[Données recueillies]
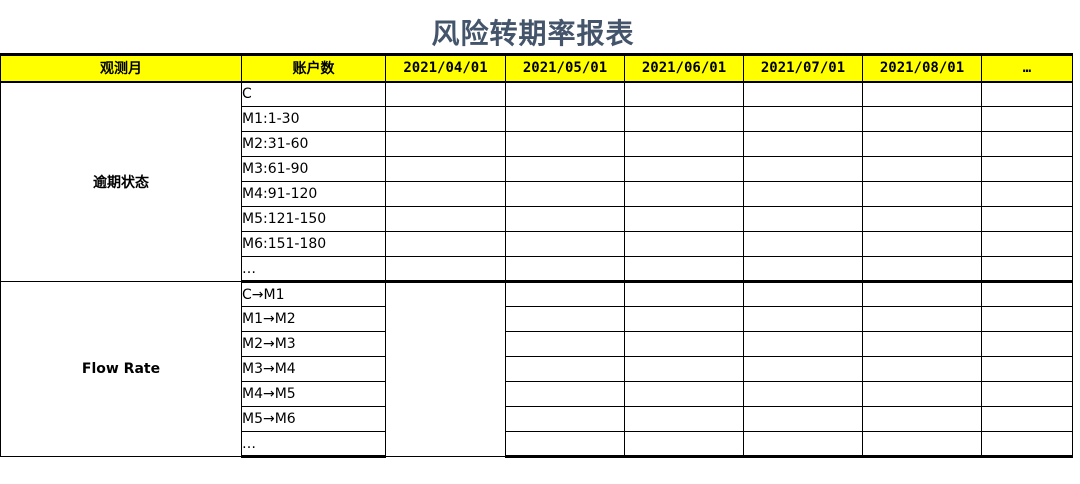 This screenshot has height=484, width=1080. I want to click on row-label: M1→M2, so click(314, 319).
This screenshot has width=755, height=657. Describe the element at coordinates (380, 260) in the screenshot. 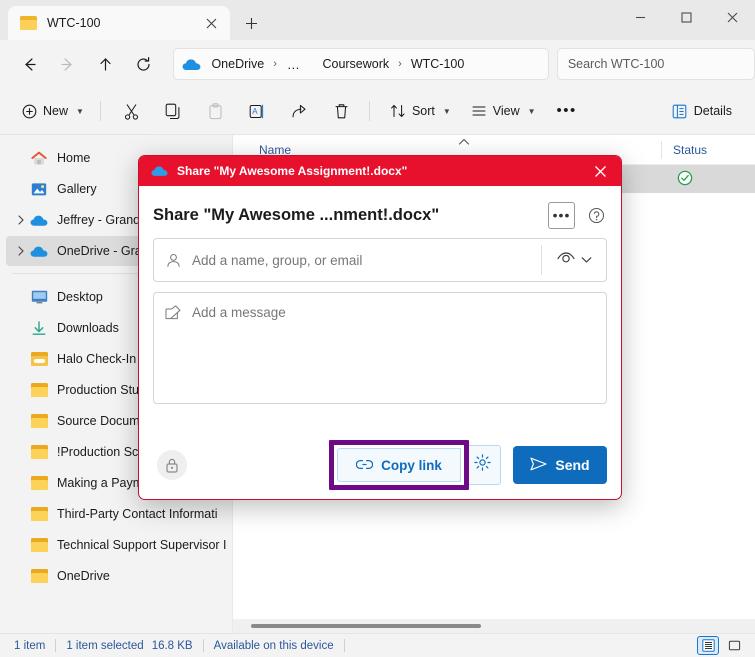

I see `recipients-input: Add a name, group, or email` at that location.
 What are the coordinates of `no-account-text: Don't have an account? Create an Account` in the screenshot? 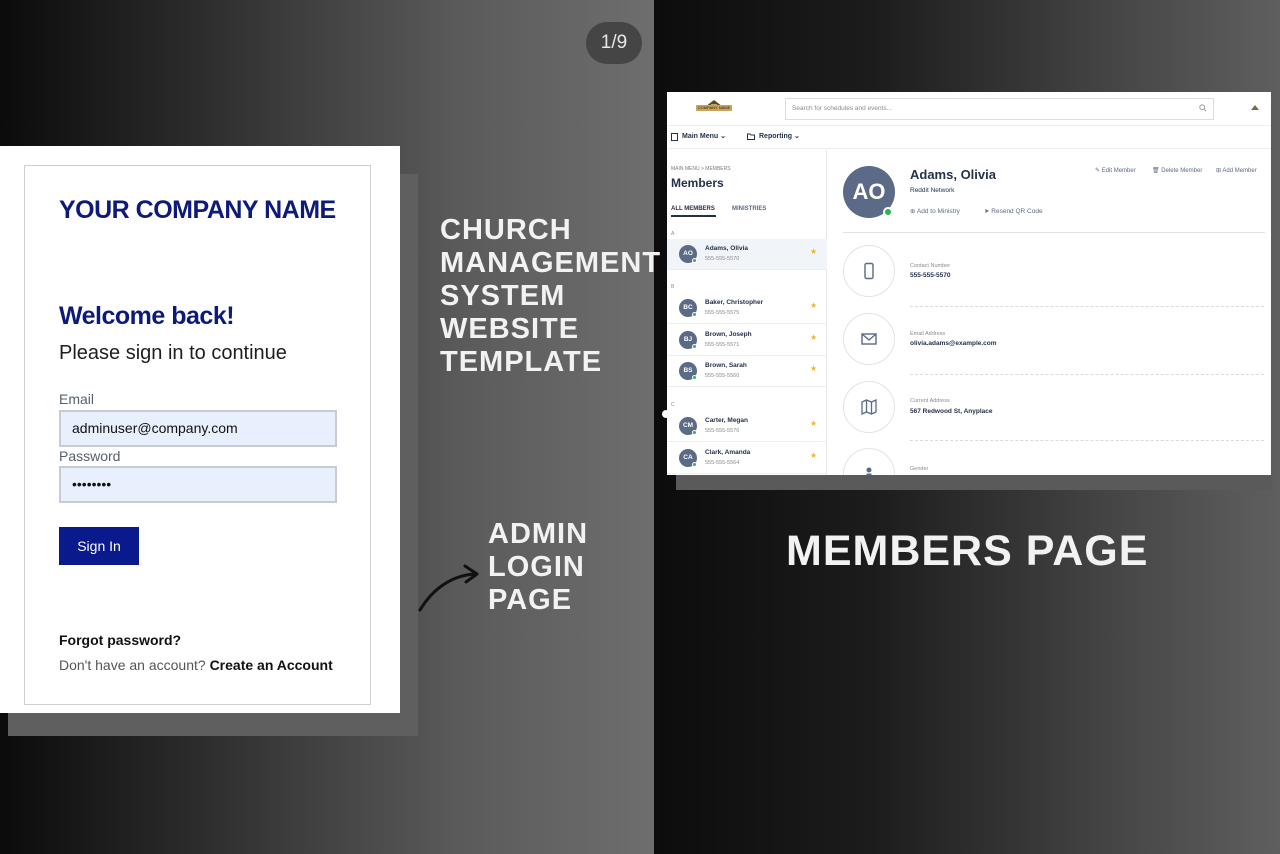 It's located at (196, 665).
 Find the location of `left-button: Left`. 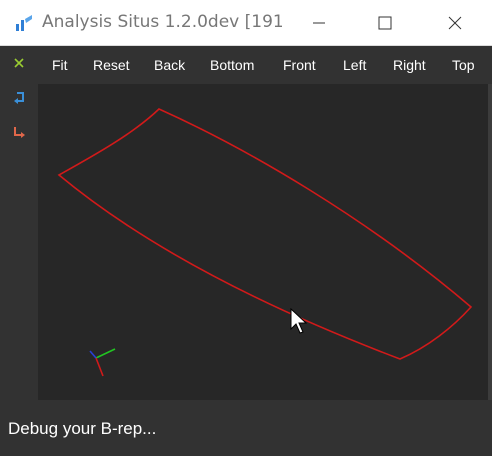

left-button: Left is located at coordinates (354, 65).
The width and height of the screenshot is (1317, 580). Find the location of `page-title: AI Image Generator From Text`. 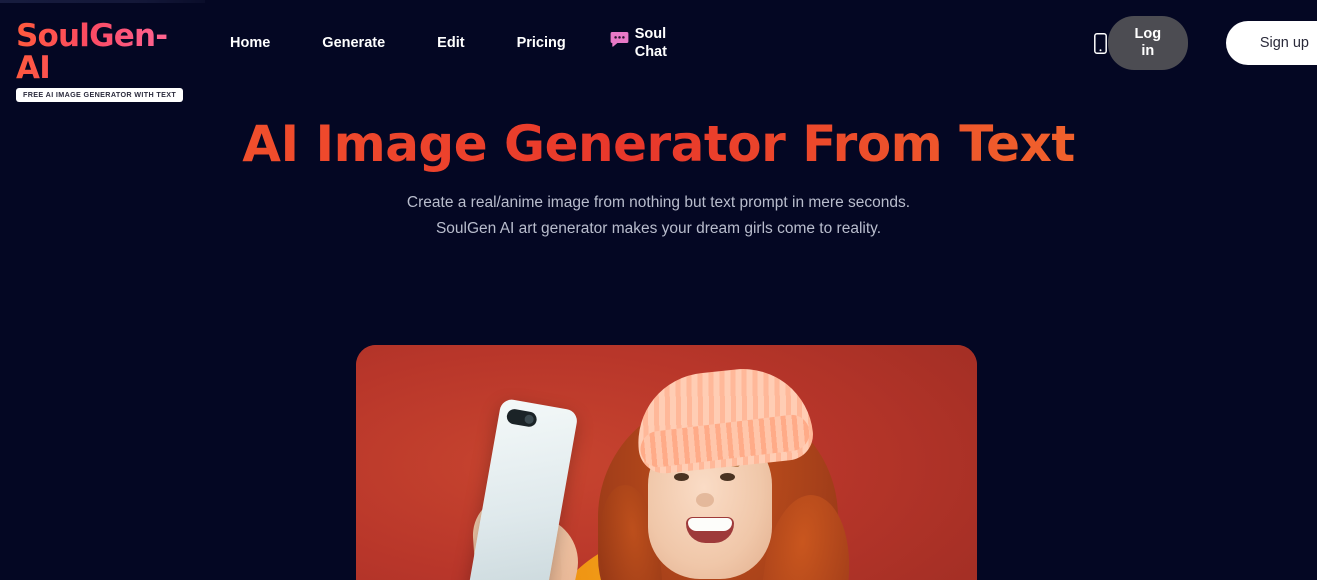

page-title: AI Image Generator From Text is located at coordinates (658, 144).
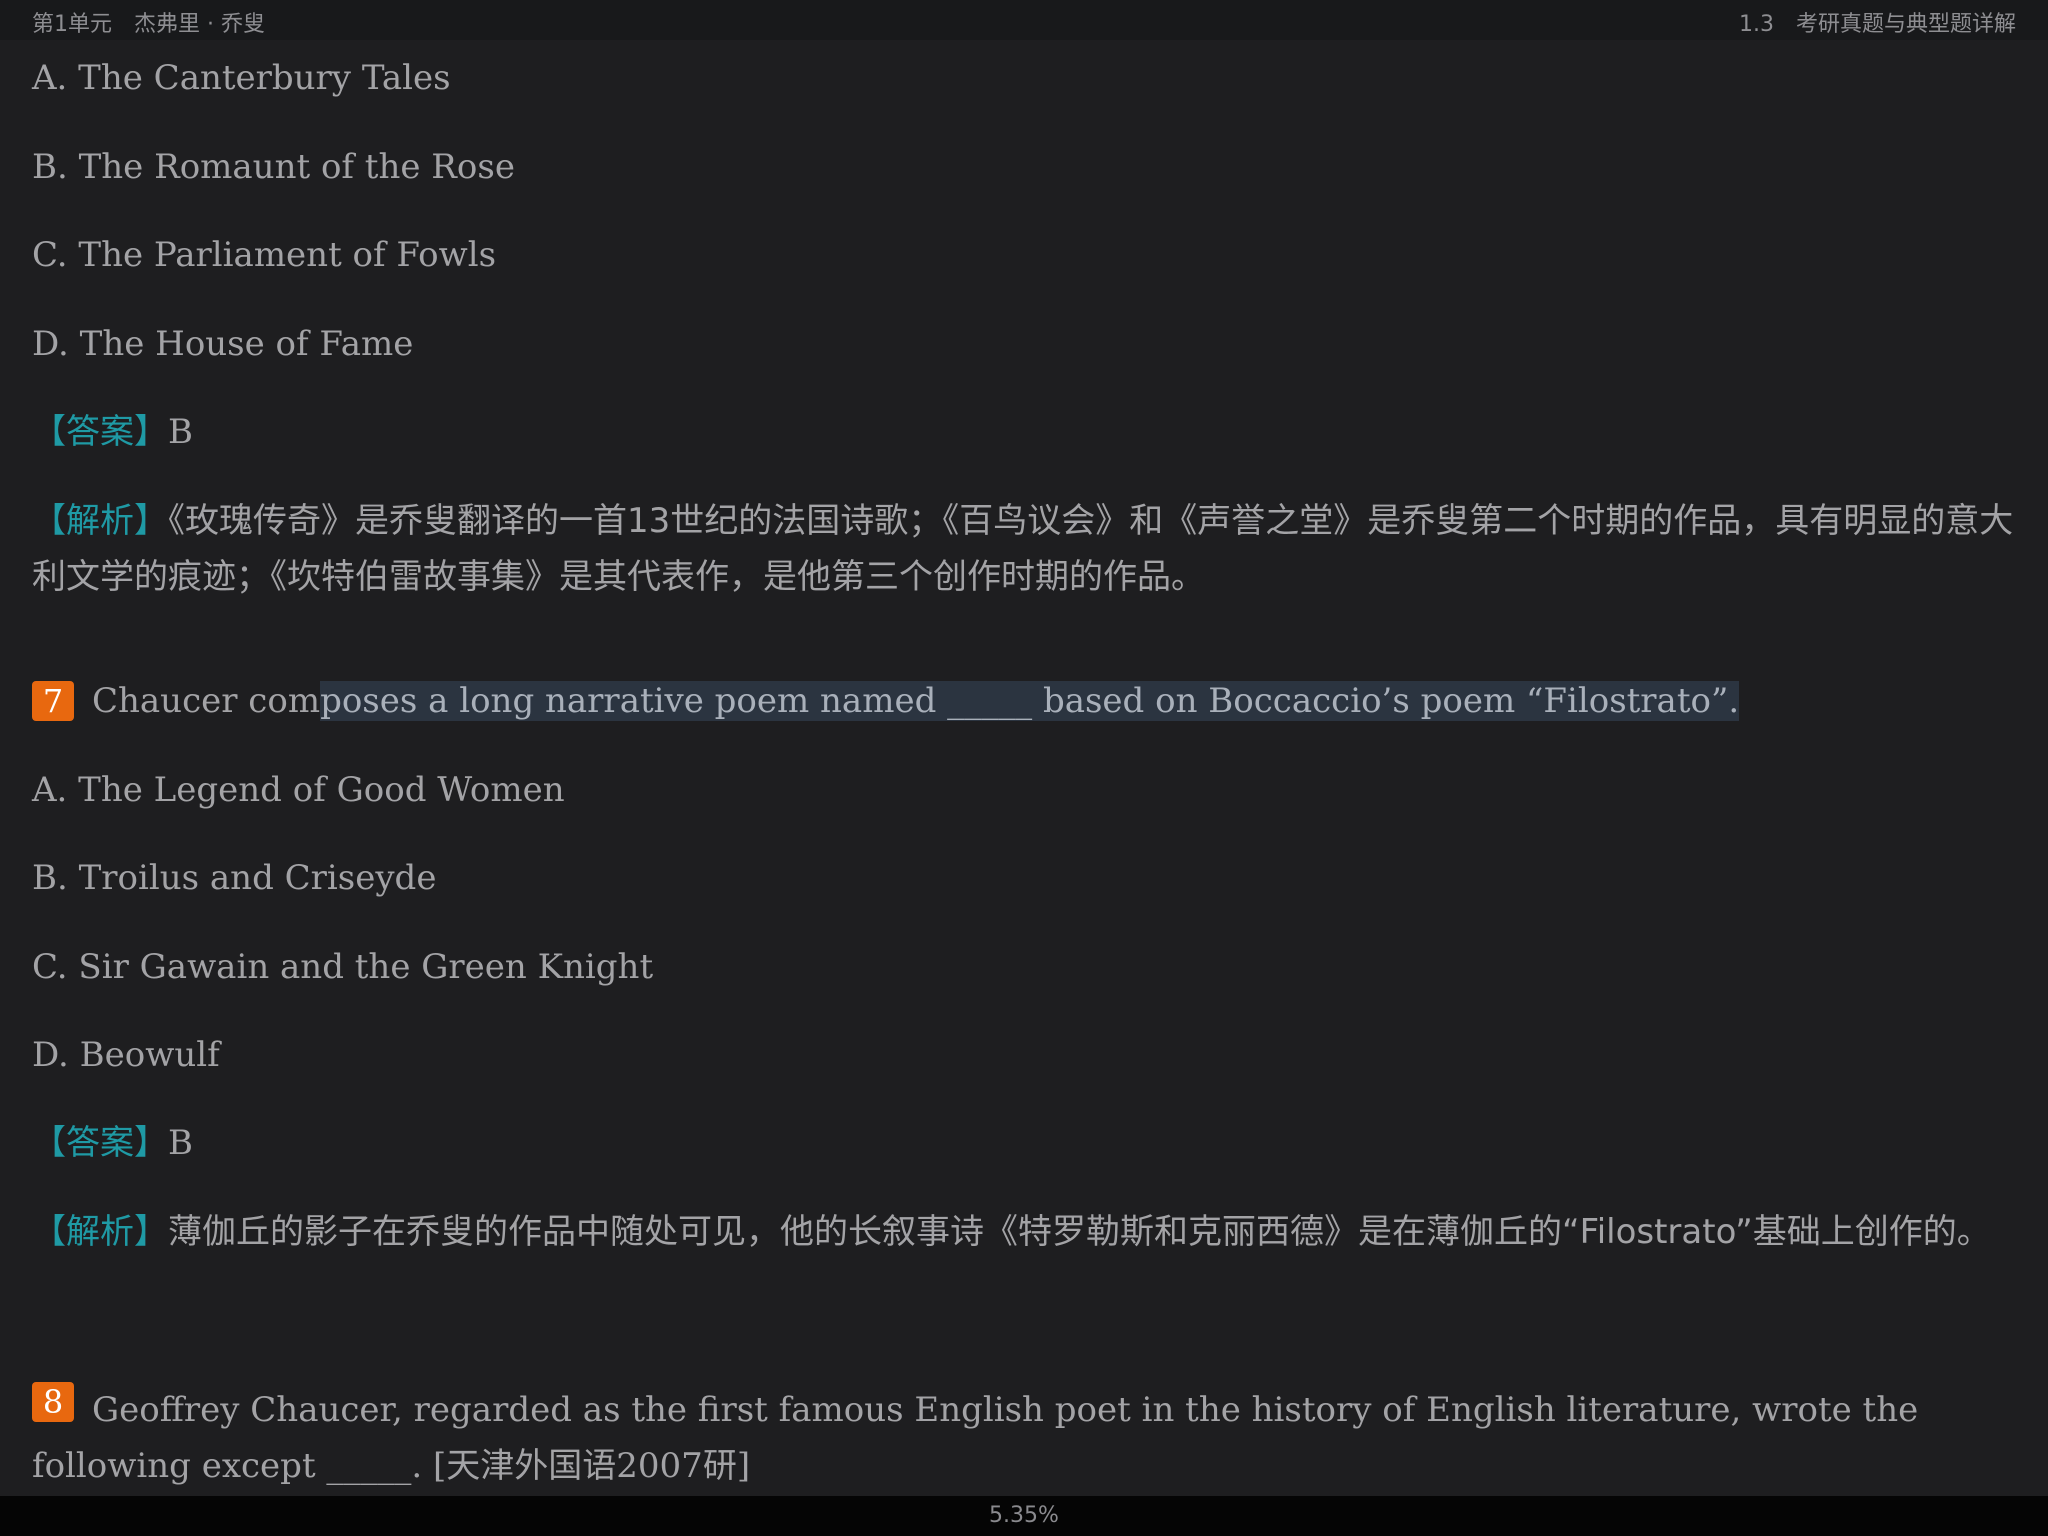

= Consignes de travail =
Recopiez uniquement le matériel depuis son début jusqu'à la ligne contenant « at that location. », celle-ci comprise, en substituant « Identify » à « Describe » sans rien modifier d'autre. Omettez les images, s'il vous plaît.

= Zone de réponse =
 This screenshot has height=484, width=1080. I want to click on row-label: M1→M2, so click(314, 319).
This screenshot has width=755, height=657. Identify the element at coordinates (380, 260) in the screenshot. 

I see `recipients-input: Add a name, group, or email` at that location.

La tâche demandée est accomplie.